Muscleblind-like-1 (MBNL1) is a splicing regulatory factor controlling the fetal-to-adult alternative splicing transitions during vertebrate muscle development. Its capture by nuclear CUG expansions is one major cause for type 1 myotonic dystrophy (DM1). Alternative splicing produces MBNL1 isoforms that differ by the presence or absence of the exonic regions 3, 5, and 7. To understand better their respective roles and the consequences of the deregulation of their expression in DM1, here we studied the respective roles of MBNL1 alternative and constitutive exons.
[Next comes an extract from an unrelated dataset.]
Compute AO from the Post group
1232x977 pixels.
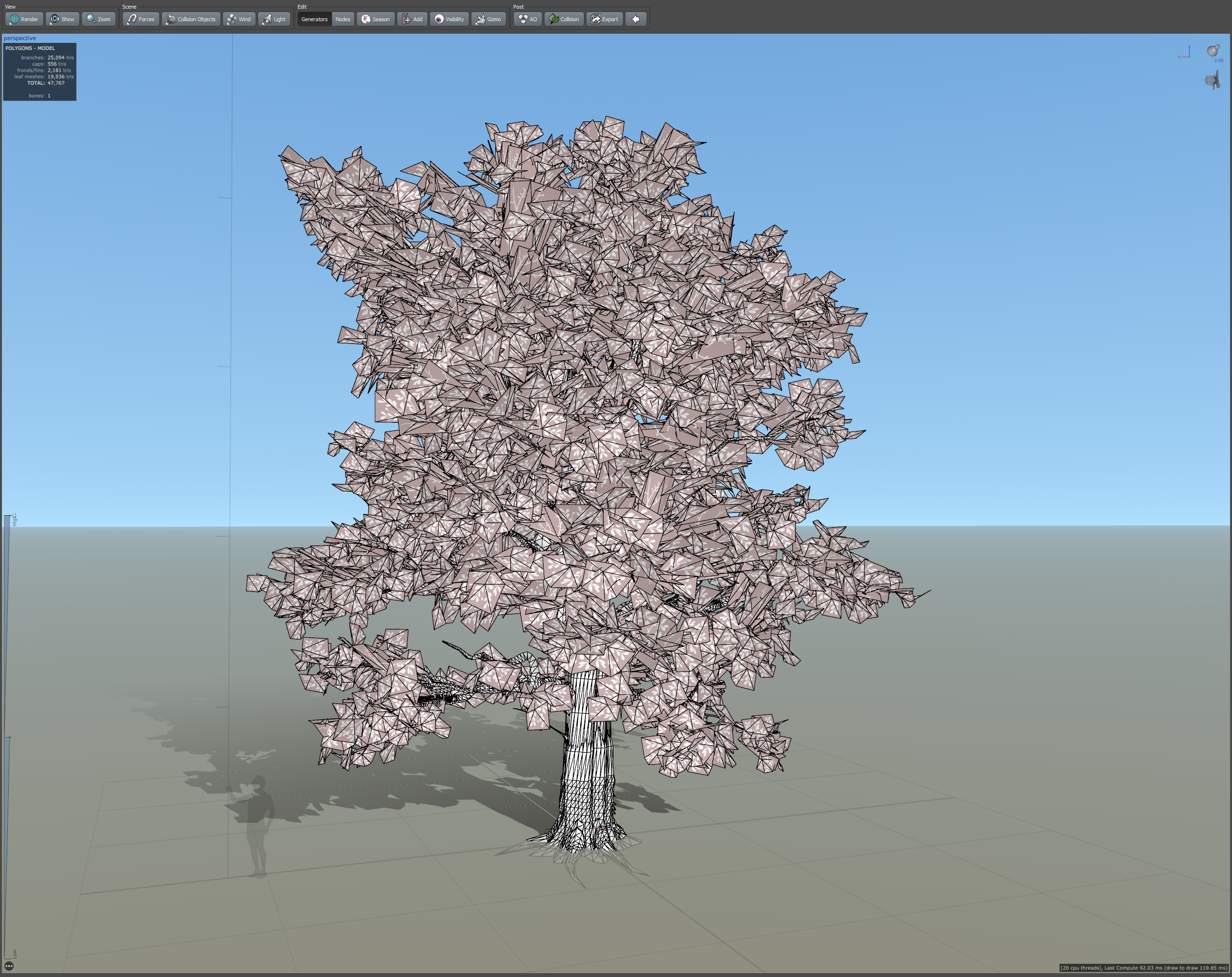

By combining genetics, molecular and cellular approaches, we found that (i) the exon 5 and 6 regions are both needed to control the nuclear localization of MBNL1; (ii) the exon 3 region strongly enhances the affinity of MBNL1 for its pre-mRNA target sites; (iii) the exon 3 and 6 regions are both required for the splicing regulatory activity, and this function is not enhanced by an exclusive nuclear localization of MBNL1; and finally (iv) the exon 7 region enhances MBNL1-MBNL1 dimerization properties. Consequently, the abnormally high inclusion of the exon 5 and 7 regions in DM1 is expected to enhance the potential of MBNL1 of being sequestered with nuclear CUG expansions, which provides new insight into DM1 pathophysiology.